**Instructions:**
[1] Could you repeat, word for word, the part of the forum thread on missionary fundraising that opens with the words containing "Good job, Perg." and closes with "run into this."?
[2] Can you condense the paragraph of the missionary fundraising thread beginning "I'll admit that I basically took this" into a short bulleted list of its main facts?

Good job, Perg. This type of 'hyper faith funding' where no mention of need is every made is now creeping, or perhaps rushing into the mindset of many regarding the financial support of pastors as well. It is amazing how many times I run into this.


----------



## steadfast7 (Sep 5, 2011)

Pergamum said:


> I am always amazed at 2nd and 3rd John where John commends the church for supporting strangers who are going out for the sake of the name.
> 
> 
> Yes, Dennis, I have been having a lot of "faith missions" folks tell me that we should never speak of our needs or else this means we have less faith. I am getting sick of the "We don't raise funds, we trust in God" sort of false dichotomy talk from some corners. "We dont beg, we pray and God answers...."
> ...


 I'll admit that I basically took this "faith" approach in my missions attempt in India and can safely say that it did not please the Lord to provide using this particular means. Lesson learned. From this experience, I believe what can happen is that many potential supporters can view silence regarding finances as a lack of direction and clarity about what you're doing in the country and what is required for you to do it. Thus, when they don't hear you saying that you are in need or X amount to accomplish Y, they infer that you're either 1) not doing much of anything worth supporting, or 2) you are not in any need from the church to help fund your ministry. Either way, my personal finances drained and caused me to leave the field. I also have to humbly admit that I perhaps should have gone out with a mission org, knowing how inexperienced my supporting church was in sending out missionaries. Another lesson learned. Give me about a year or two to get out of debt, Pergy. Scout out a good little spot for me in Indo!


----------



## Pergamum (Sep 5, 2011)

Brother, if you wanted to come and join me I would use my personal savings to help you get here!


----------

**Dataset extract:**

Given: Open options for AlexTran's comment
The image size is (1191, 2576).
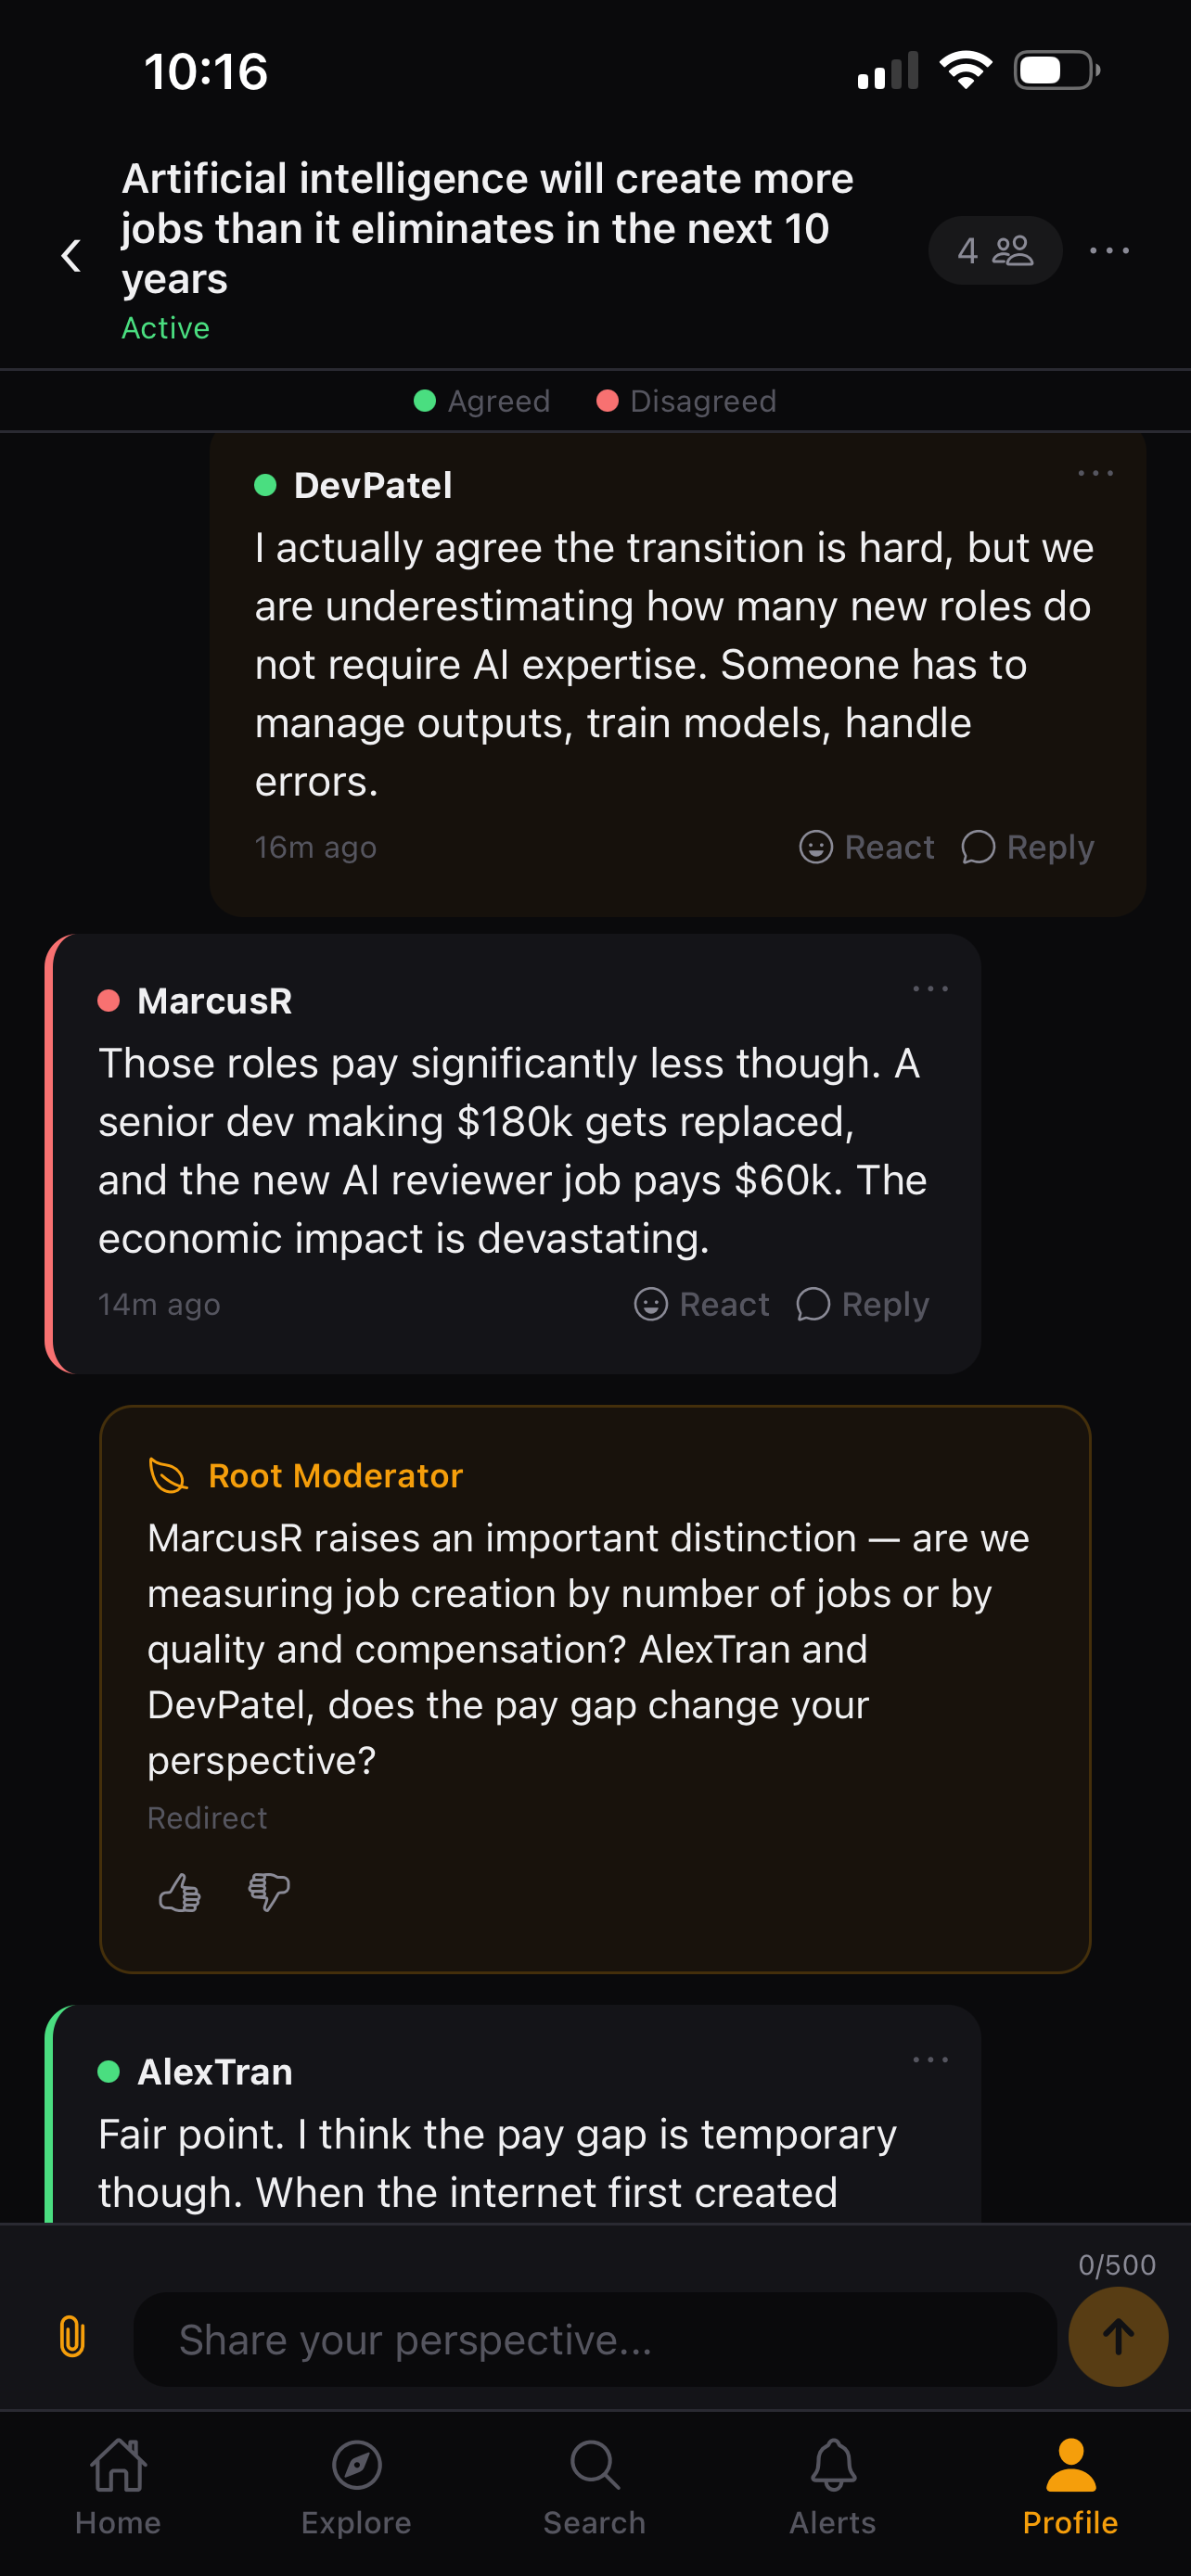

**Results by task:**
[1]
Good job, Perg. This type of 'hyper faith funding' where no mention of need is every made is now creeping, or perhaps rushing into the mindset of many regarding the financial support of pastors as well. It is amazing how many times I run into this.

[2]
- The writer took the "faith" approach during a missions attempt in India, and it did not please the Lord to provide through that means.
- Potential supporters may read silence about finances as a lack of direction and clarity about the work and what it requires.
- When supporters don't hear of a need, or of X amount to accomplish Y, they infer either that little worth supporting is being done or that no church help is needed.
- The writer's personal finances drained, forcing a departure from the field.
- The writer admits it might have been better to go out with a mission organization, since the supporting church was inexperienced in sending missionaries.
- The writer asks Pergy for a year or two to get out of debt and to scout out a spot in Indo.